Has the digital process of making comics meant that comics look better digitally than compared to print these days? Jim Rugg suggests that that may be the case, pointing to the first issue of Mike Mignola’s Hellboy in Hell as an example:
Compared to print, today’s digital displays are extremely subtle, capable of displaying millions of colors. I assume Dave Stewart colored Hellboy in Hell #1 digitally. Then digital proofs were shared with and ultimately approved by Scott Allie and Mike Mignola. These are probably the versions we see in the digital copies of Hellboy in Hell #1, and they are striking.

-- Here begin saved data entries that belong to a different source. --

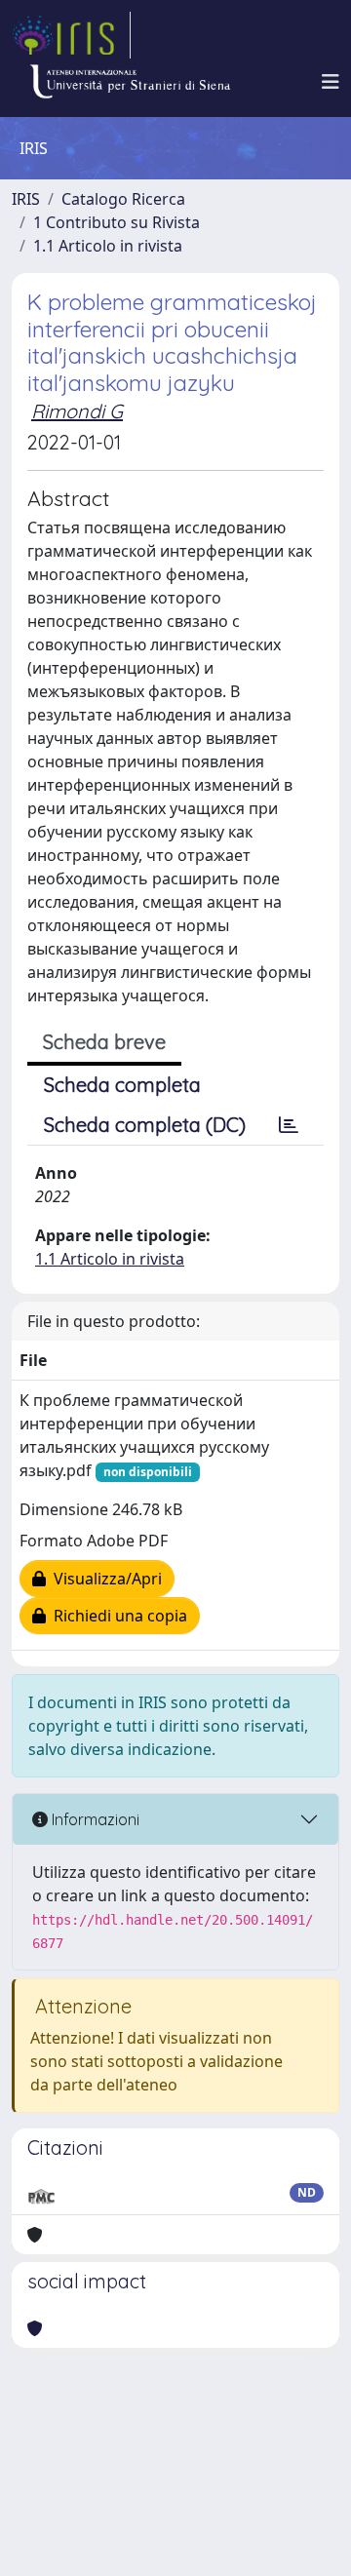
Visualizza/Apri (104, 1578)
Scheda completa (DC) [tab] (145, 1124)
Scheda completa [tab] (122, 1085)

I think this might be where one problem occurs. It’s like riding a bike. When you learn to ride a bike, it is almost impossible to unlearn it. And after you’ve spent hours staring at an image (on screen, paper, or canvas – it doesn’t matter), like the cartoonist, colorist, and editor presumably have, it’s hard to approach it with fresh eyes. Heck, after I looked at the digital edition of Hellboy in Hell #1, I was able to appreciate some of the details I had missed in the print edition because I knew where to find them.
Furthermore, if you get a copy of the print book a few days or week before the book is hitting shops, would anyone besides Chris Ware destroy the print run because the contrast is a little less than perfect?